If we also take home production into consideration, the wife’s reservation wage for labor supply could fall according to the husband’s unemployment and his increased time for home production. The realization of the wife’s lower reservation wage raises her labor supply in the market.
Unless consumption and the wife’s leisure are additively separable in the utility function, changes in a wife’s leisure are influenced by the substitutability or complementarity between her leisure and consumption. We assume an additive separability and do not treat households’ simultaneous decisions on consumption and leisure explicitly. As mentioned later, we cannot find any significant effect of consumption changes on wives’ leisure changes, even if we include consumption changes as an explanatory variable. Further consideration of simultaneous decisions between consumption and leisure remains for future research.
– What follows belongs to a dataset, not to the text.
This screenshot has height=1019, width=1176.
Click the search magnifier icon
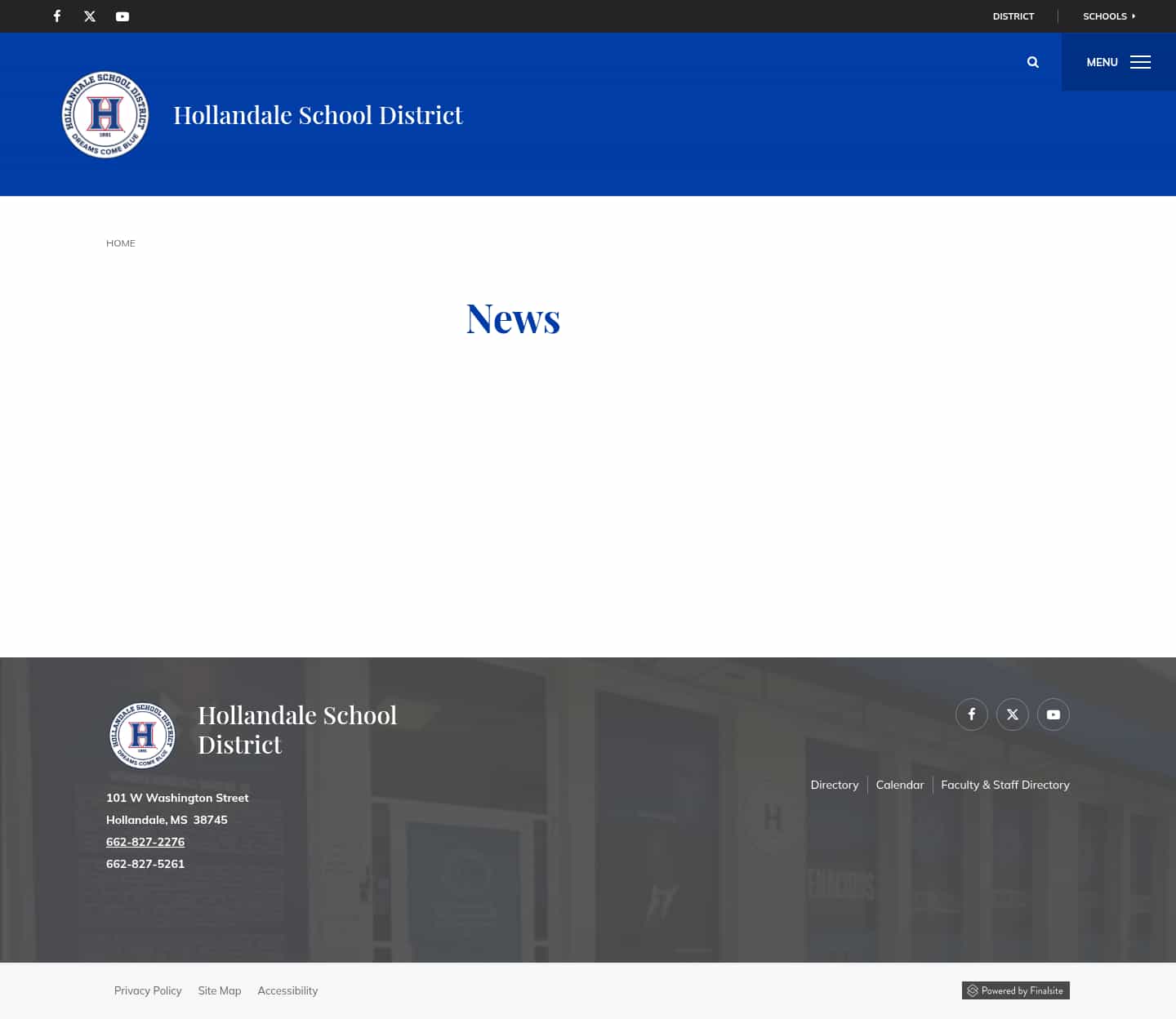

We attempted to analyze the levels (length) of wives’ labor hours and found the same implication for the existence of the AWE as shown in the present paper.
Wives’ labor hours actually have negative time dependencies in our sample.
In order to control for differences in risks surrounding households, we estimated the model including income or consumption variances over the past 4 years within a household. Inclusion of them does not alter the implications of the following results at all. We also controlled for consumption changes as an endogenous explanatory variable, and the coefficient on consumption changes was not statistically significant while the exogeneity was accepted.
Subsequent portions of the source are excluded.